You can also embed `main.qml` into a Qt Quick Application project and expose C++ integrations for live data later.
## Component library
- Shared QML components live under `frontends/qt6/qmllib/MetaBuilder`.
- Import them via `import "qmllib/MetaBuilder" as MetaBuilder` and reuse `MetaBuilder.NavBar`, `MetaBuilder.HeroSection`, `MetaBuilder.FeatureCard`, `MetaBuilder.StatusCard`, and `MetaBuilder.ContactForm` to keep future pages consistent.
## Material UI rendition
- Material-inspired components live under `frontends/qt6/qmllib/Material` and provide palette tokens plus buttons, cards, text fields, chips, and sample layouts.
- Import them with `import "qmllib/Material" as Material` and reference `Material.MaterialButton`, `Material.MaterialCard`, `Material.MaterialTextField`, `Material.MaterialChip`, and the singleton palette `Material.MaterialPalette`.
- Use `Material.MaterialSurface` and `Material.MaterialDivider` to group controls with Material elevation, spacing, and dividers.
- `Material.MaterialButton` now supports icon sources and a built-in ripple animation so interactions feel tactile.
- Material badges live in `Material.MaterialBadge` for lightweight status chips (accented, dense, or outlined).
- `Material.MaterialBadge` also accepts `iconSource` so you can anchor a micro icon beside the label.
- Preview the Material view with `qmlscene frontends/qt6/MaterialLanding.qml` or embed it into your Qt Quick application to reuse the tokens and components across other screens.
- Consult `frontends/qt6/MaterialMapping.md` for a 1:1 mapping between the Material UI components used in `frontends/nextjs` and their QML counterparts (including notes on planned wrappers).
- New components (Alert, Dialog, Snackbar, IconButton, Circular/Linear progress indicators, Skeleton, Switch) now live in the Material library so the Qt6 interface can reuse key UX patterns directly from the mapping guide.
- App bar, avatar, typography, link, and paper helpers also live inside `qmllib/Material` so you can scaffold navigation, typography, and layout sections without dropping into raw QtQuick primitives. `Material.MaterialAppBar` and `Material.MaterialToolbar` mimic the MUI AppBar/Toolbar pairing, while `Material.MaterialAvatar`, `Material.MaterialTypography`, `Material.MaterialLink`, and `Material.MaterialPaper` cover the display/style layer.
- `Material.MaterialBox` adds a lightweight column container with consistent spacing, rounding, and default margins so you can reuse it anywhere a Material `Box` or `Container` would be needed.
- The Storybook clone in `frontends/qt6/Storybook.qml` showcases the Material components together, supports interactive knobs, and lets designers preview buttons, grids, dialogs, and more in one place.
- `PackageManager.qml` mimics an Ubuntu Store experience: browse repositories, inspect package metadata, and install/uninstall without exposing raw archives.

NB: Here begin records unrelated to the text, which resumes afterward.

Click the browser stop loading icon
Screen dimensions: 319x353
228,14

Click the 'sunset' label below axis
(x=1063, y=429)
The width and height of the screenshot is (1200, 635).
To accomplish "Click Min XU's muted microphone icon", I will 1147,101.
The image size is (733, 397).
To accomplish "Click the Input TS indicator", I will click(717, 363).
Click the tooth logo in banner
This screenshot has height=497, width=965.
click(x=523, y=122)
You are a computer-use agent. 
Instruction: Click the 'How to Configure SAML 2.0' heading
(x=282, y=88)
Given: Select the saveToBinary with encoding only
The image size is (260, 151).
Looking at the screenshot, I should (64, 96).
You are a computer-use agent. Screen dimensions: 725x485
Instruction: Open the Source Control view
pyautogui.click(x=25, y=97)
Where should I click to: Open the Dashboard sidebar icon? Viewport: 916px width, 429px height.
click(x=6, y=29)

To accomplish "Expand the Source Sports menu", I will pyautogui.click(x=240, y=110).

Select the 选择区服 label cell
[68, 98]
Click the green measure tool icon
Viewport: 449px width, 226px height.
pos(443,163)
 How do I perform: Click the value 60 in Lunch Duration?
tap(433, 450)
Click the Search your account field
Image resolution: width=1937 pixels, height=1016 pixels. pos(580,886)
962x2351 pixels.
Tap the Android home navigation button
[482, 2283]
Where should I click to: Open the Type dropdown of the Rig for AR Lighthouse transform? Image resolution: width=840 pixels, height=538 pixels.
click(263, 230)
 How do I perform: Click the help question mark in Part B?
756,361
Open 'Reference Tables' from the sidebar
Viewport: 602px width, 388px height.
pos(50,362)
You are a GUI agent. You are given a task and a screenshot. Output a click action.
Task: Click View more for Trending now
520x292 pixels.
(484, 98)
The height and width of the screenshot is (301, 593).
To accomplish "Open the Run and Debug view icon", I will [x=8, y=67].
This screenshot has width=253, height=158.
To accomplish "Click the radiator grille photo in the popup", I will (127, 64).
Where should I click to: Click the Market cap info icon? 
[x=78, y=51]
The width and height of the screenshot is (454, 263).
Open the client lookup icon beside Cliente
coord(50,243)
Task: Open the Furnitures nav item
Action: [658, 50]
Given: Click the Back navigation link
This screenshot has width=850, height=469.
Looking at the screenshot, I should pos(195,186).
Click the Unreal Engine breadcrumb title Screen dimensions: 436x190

It is published as the `package-manager` package so the manager itself can be installed just like any other view.
- Add more packages via JSON manifests under `frontends/qt6/packages/` (e.g., `music_player`, `watchtower`, `escape_room`) to keep the catalog lively and expressive.
- Procedural MOD assets live under `frontends/qt6/assets/audio`; run `python3 scripts/generate_mod.py` to regenerate the Retro Games theme whenever you want a fresh tracker placeholder.
- SVG logos for each package live in `frontends/qt6/assets/svg` so you can render branded icons across the Package Manager, Storybook, and other shells.
- `ModPlayerPanel.qml` (used inside `Storybook.qml`) calls the new C++ `ModPlayer` interface, which depends on `libopenmpt` (now provided through `conan`); you can replay `assets/audio/retro-gaming.mod` via this player and extend it with bespoke trackers.
- Sample package manifests live in `frontends/qt6/packages/`; they describe dependencies (e.g., `frontpage`, `storybook`, `god_panel`, `supergod_panel`, `forum`, etc.) so the new package manager has context for repo metadata and install flows.
- The library now also exposes `Material.MaterialGrid`, `Material.MaterialAccordion`, `Material.MaterialCollapse`, `Material.MaterialCheckbox`, `Material.MaterialMenu`, and `Material.MaterialPopover`, plus `Material.MaterialMenuProps`, `Material.MaterialPopoverProps`, and `Material.MaterialDividerProps` to mirror the remaining MUI helpers.